The new study provides some answers to these questions - at least when it comes to technology such as a super-powerful energy collector called the Dyson Sphere, which collects energy from a black hole.

"In this study, we are looking at the energy source of a well-developed Type II or III civilization. They need a more powerful source of energy than their own Sun," the researchers write in their paper.

"The accretion disk, corona and relativistic jets could be potential powerhouses for a Type II civilization. Our results show that for a black hole of stellar mass, even with a low Eddington coefficient, the accretion disk can produce hundreds of times more luminosity than a main sequence star."

The concept of the Dyson sphere was popularized by theoretical physicist Freeman Dyson in the 1960s as a solution to the problem of energy consumption exceeding the capabilities of the planet of civilization. The sphere itself is built around the star of the planetary system - a megastructure that collects the energy of the star from the source.

In his work, Dyson suggested that infrared radiation of thermal energy could be released during the capture and transformation of stellar energy by Dyson structures, which hypothetically could betray the presence of these hypothetical structures. This infrared signature, if we could detect it, would allow us to detect alien civilizations.

Led by astronomer Tiger Yu-Yang Xiao from Qing Hua National University in Taiwan, the team of researchers has taken a step further. What if a Dyson sphere (or a Dyson ring, or a Dyson swarm) were located around a black hole? Will this work, and what can we find from here on Earth?

The only thing black holes are known for is their powerful gravitational field, which absorbs everything that comes close to them and does not release it back (which we can detect).

Therefore, you are probably wondering how something can be learned from such a monster. It turns out that in the extreme environment around a black hole, there are a number of processes from which energy can be extracted.

In their paper, the team looks at a number of such processes: an accretion disk of material orbiting a black hole, which is heated by friction to millions of degrees; Hawking radiation, theoretical black body radiation emitted by black holes, proposed by Stephen Hawking.

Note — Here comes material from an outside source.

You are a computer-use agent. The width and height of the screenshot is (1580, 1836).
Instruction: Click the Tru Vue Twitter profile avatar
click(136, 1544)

Other potentially significant phenomena that could contribute include spherical accretion, a corona of magnetized plasma between the inner edge of the accretion disk and the event horizon, and jets launched at relativistic speeds from the poles of active black holes.

Based on models of black holes, which are 5, 20 and 4 million times the mass of the Sun (this is the mass of Sagittarius A *, the supermassive black hole in the center of the Milky Way), Xiao and his colleagues were able to determine that the sphere of satellites could efficiently collect energy from some of these processes.

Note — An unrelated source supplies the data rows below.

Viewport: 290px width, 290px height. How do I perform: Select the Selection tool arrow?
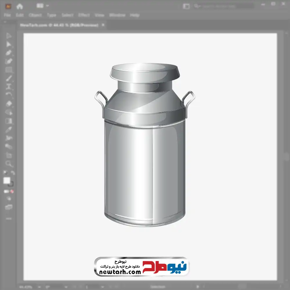point(9,36)
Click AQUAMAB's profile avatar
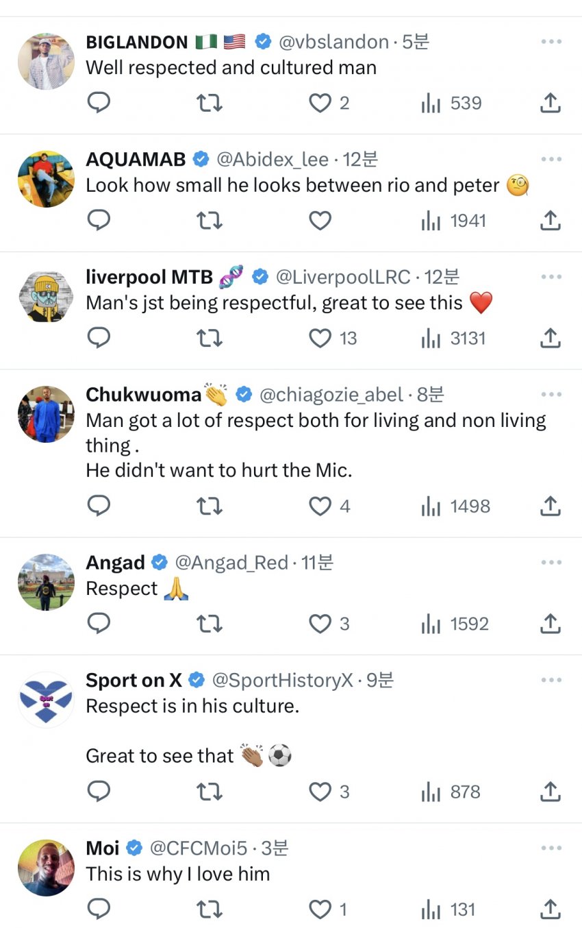 tap(45, 179)
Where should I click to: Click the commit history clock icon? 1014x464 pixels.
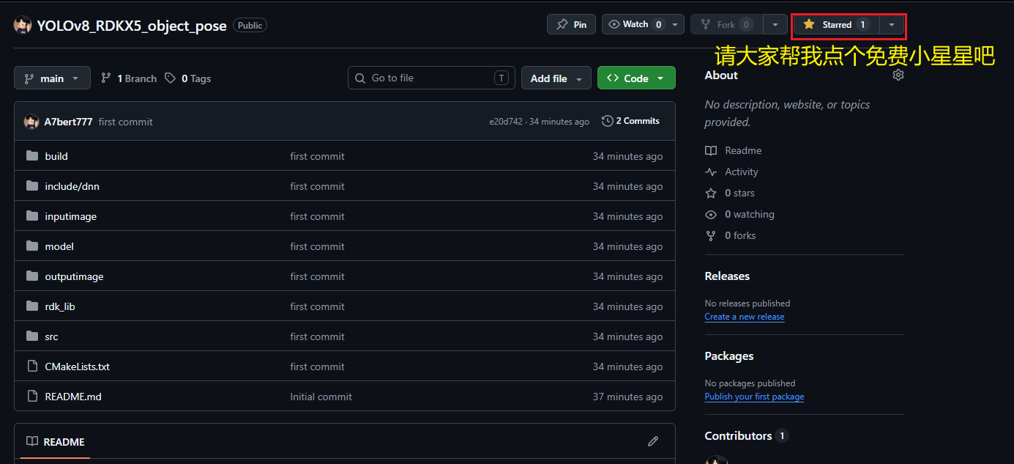[607, 121]
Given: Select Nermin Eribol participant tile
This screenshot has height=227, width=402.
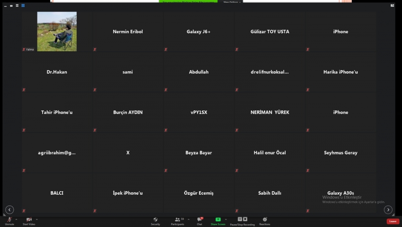Looking at the screenshot, I should [x=128, y=31].
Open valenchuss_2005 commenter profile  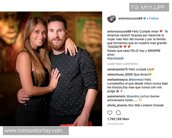[x=120, y=74]
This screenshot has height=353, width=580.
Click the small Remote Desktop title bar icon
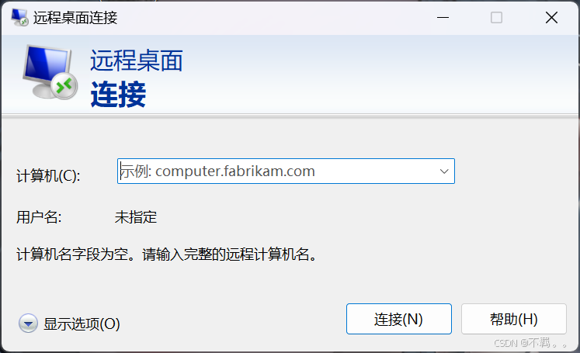click(x=19, y=17)
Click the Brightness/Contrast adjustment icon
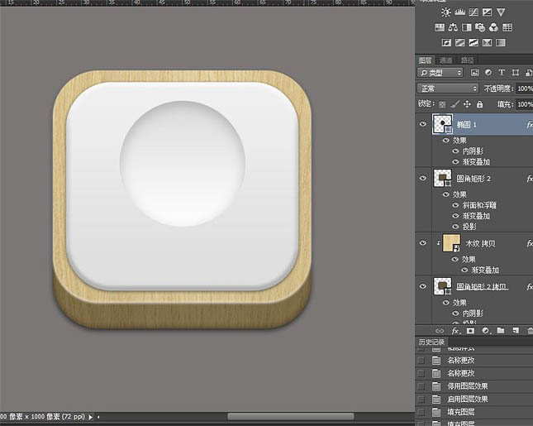This screenshot has width=533, height=426. coord(447,12)
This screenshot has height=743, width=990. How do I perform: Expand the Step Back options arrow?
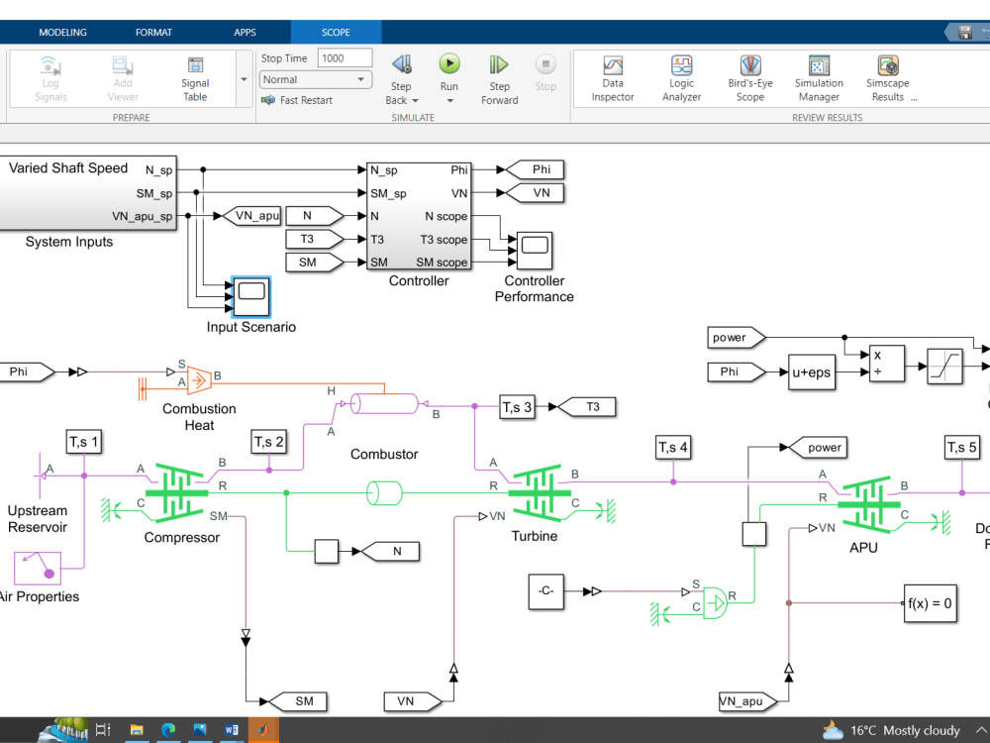(414, 99)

"The highest luminosity can be collected from the accretion disk, reaching 100,000 times the luminosity of the Sun, which is enough to sustain a Type II civilization," the researchers write.

"Moreover, if the Dyson sphere collects not only electromagnetic radiation, but also other types of energy (for example, kinetic energy) from the jets, then the total collected energy will be about five times more."

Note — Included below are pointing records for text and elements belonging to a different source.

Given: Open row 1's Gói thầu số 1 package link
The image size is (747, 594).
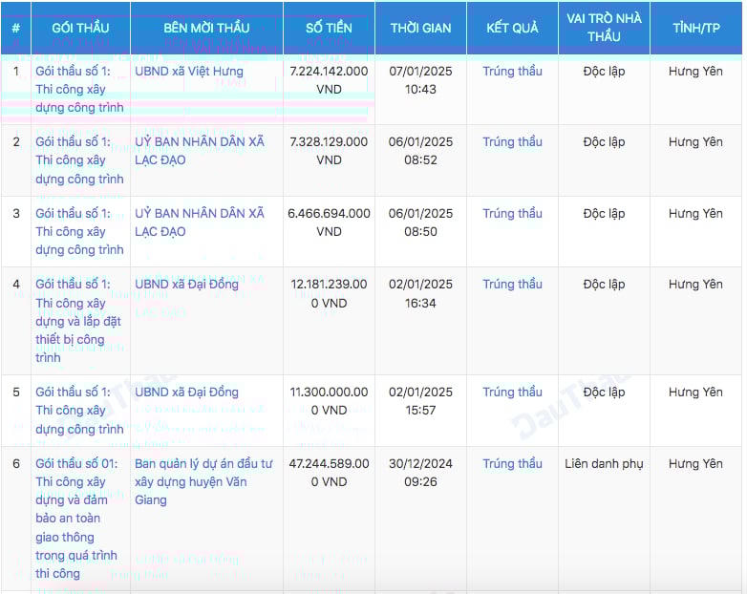Looking at the screenshot, I should click(79, 89).
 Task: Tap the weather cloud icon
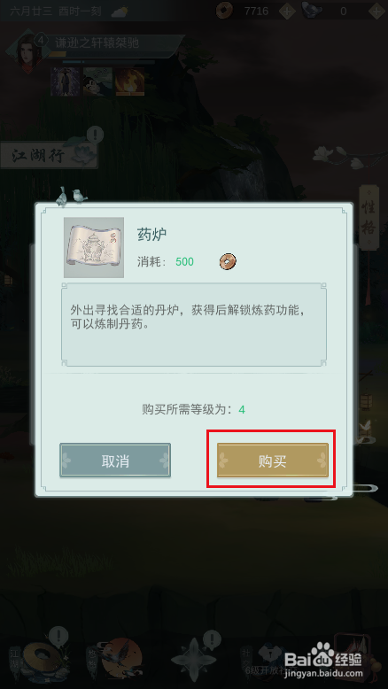[x=119, y=12]
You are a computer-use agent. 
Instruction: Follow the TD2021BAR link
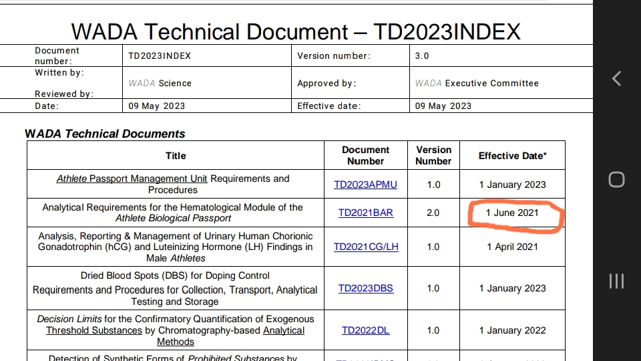coord(365,213)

Such structures could be found in multiple wavelengths, the researchers found, with hotter Dyson spheres being more visible in the ultraviolet and colder ones in the infrared, as Dyson himself predicted.

However, given that active black holes already emit a lot of radiation in both of these wavelength ranges, detecting Dyson excess may be easier said than done.

The team speculates that taking other measurements, such as changes in light when a black hole is slightly affected by the sphere's gravity, could help reveal where these structures might be hiding.

The study was published in the Monthly Notices of the Royal Astronomical Society.